Merge branch 'main' into third-nav

svekars · web-flow · commit ad7f5c8f10d8 · 2024-10-31T14:50:03.000-07:00
diff --git a/beginner_source/hyperparameter_tuning_tutorial.py b/beginner_source/hyperparameter_tuning_tutorial.py
@@ -10,7 +10,7 @@
 Fortunately, there are tools that help with finding the best combination of parameters.
 `Ray Tune <https://docs.ray.io/en/latest/tune.html>`_ is an industry standard tool for
 distributed hyperparameter tuning. Ray Tune includes the latest hyperparameter search
-algorithms, integrates with TensorBoard and other analysis libraries, and natively
+algorithms, integrates with various analysis libraries, and natively
 supports distributed training through `Ray's distributed machine learning engine
 <https://ray.io/>`_.
 
diff --git a/beginner_source/ptcheat.rst b/beginner_source/ptcheat.rst
@@ -22,27 +22,12 @@ Neural Network API
     import torch.nn as nn                     # neural networks
     import torch.nn.functional as F           # layers, activations and more
     import torch.optim as optim               # optimizers e.g. gradient descent, ADAM, etc.

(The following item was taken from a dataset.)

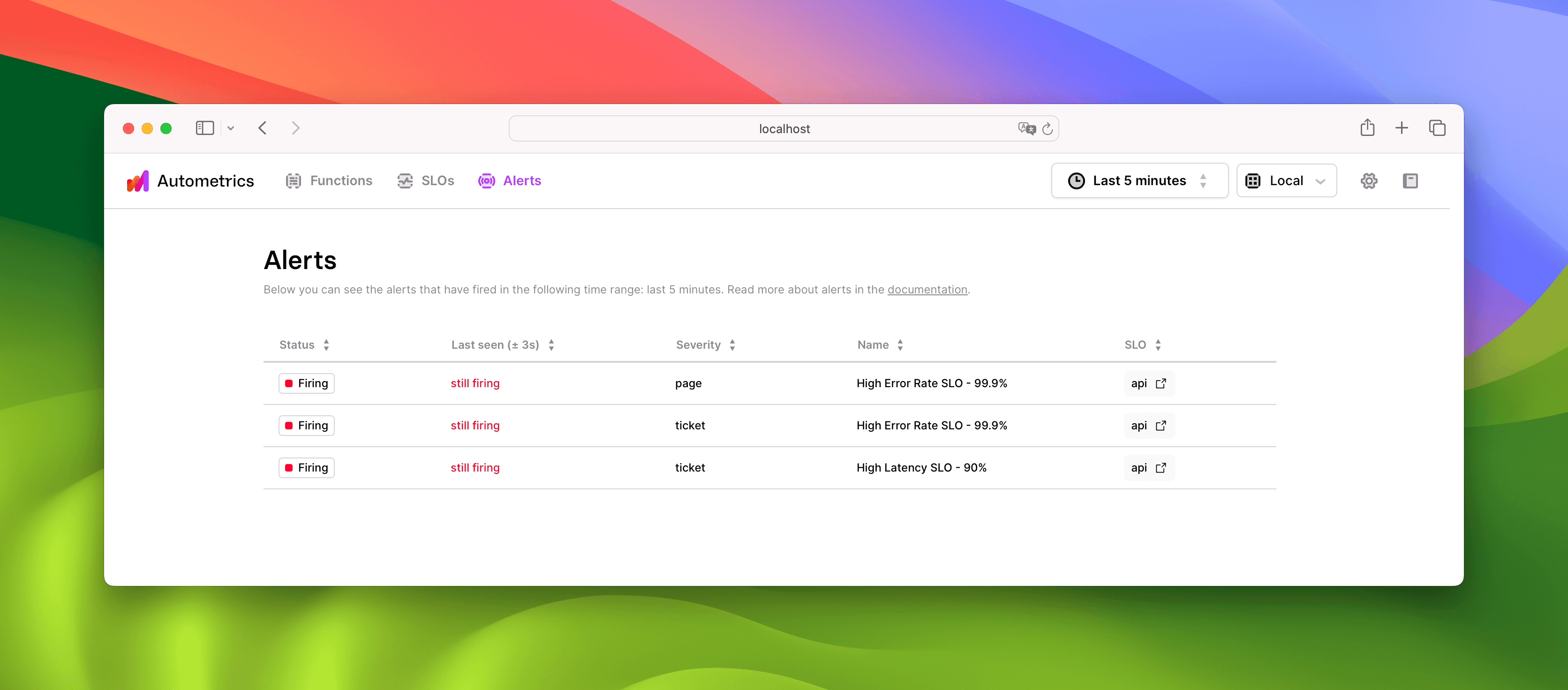This screenshot has height=690, width=1568.
Task: Toggle Name column sorting
Action: 901,345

-    from torch.jit import script, trace       # hybrid frontend decorator and tracing jit
 
 See `autograd <https://pytorch.org/docs/stable/autograd.html>`__,
 `nn <https://pytorch.org/docs/stable/nn.html>`__,
 `functional <https://pytorch.org/docs/stable/nn.html#torch-nn-functional>`__
 and `optim <https://pytorch.org/docs/stable/optim.html>`__
 
-TorchScript and JIT
--------------------
-
-.. code-block:: python
-
-    torch.jit.trace()         # takes your module or function and an example 
-                              # data input, and traces the computational steps 
-                              # that the data encounters as it progresses through the model
-
-    @script                   # decorator used to indicate data-dependent 
-                              # control flow within the code being traced
-
-See `Torchscript <https://pytorch.org/docs/stable/jit.html>`__
-
 ONNX
 ----
 
@@ -225,8 +210,10 @@ Optimizers
 
     opt = optim.x(model.parameters(), ...)      # create optimizer
     opt.step()                                  # update weights
-    optim.X                                     # where X is SGD, Adadelta, Adagrad, Adam, 
-                                                # AdamW, SparseAdam, Adamax, ASGD, 
+    opt.zero_grad()                             # clear the gradients
+    optim.X                                     # where X is SGD, AdamW, Adam,
+                                                # Adafactor, NAdam, RAdam, Adadelta,
+                                                # Adagrad, SparseAdam, Adamax, ASGD,
                                                 # LBFGS, RMSprop or Rprop
 
 See `optimizers <https://pytorch.org/docs/stable/optim.html>`__
diff --git a/distributed/home.rst b/distributed/home.rst
@@ -77,7 +77,7 @@ Learn FSDP
 
      .. grid-item-card:: :octicon:`file-code;1em`
         FSDP Advanced
-        :link: https://pytorch.org/tutorials/intermediate/FSDP_adavnced_tutorial.html?utm_source=distr_landing&utm_medium=FSDP_advanced
+        :link: https://pytorch.org/tutorials/intermediate/FSDP_advanced_tutorial.html?utm_source=distr_landing&utm_medium=FSDP_advanced
         :link-type: url
 
         In this tutorial, you will learn how to fine-tune a HuggingFace (HF) T5
diff --git a/en-wordlist.txt b/en-wordlist.txt
@@ -1,4 +1,3 @@
-
 ACL
 ADI
 AOT
@@ -188,6 +187,7 @@ PIL's
 PPO
 PatchPredictor
 PennFudan
+Perfetto
 Pixman
 Plotly
 Pohjonen
diff --git a/index.rst b/index.rst
@@ -763,7 +763,7 @@ Welcome to PyTorch Tutorials
    :header: Advanced Model Training with Fully Sharded Data Parallel (FSDP)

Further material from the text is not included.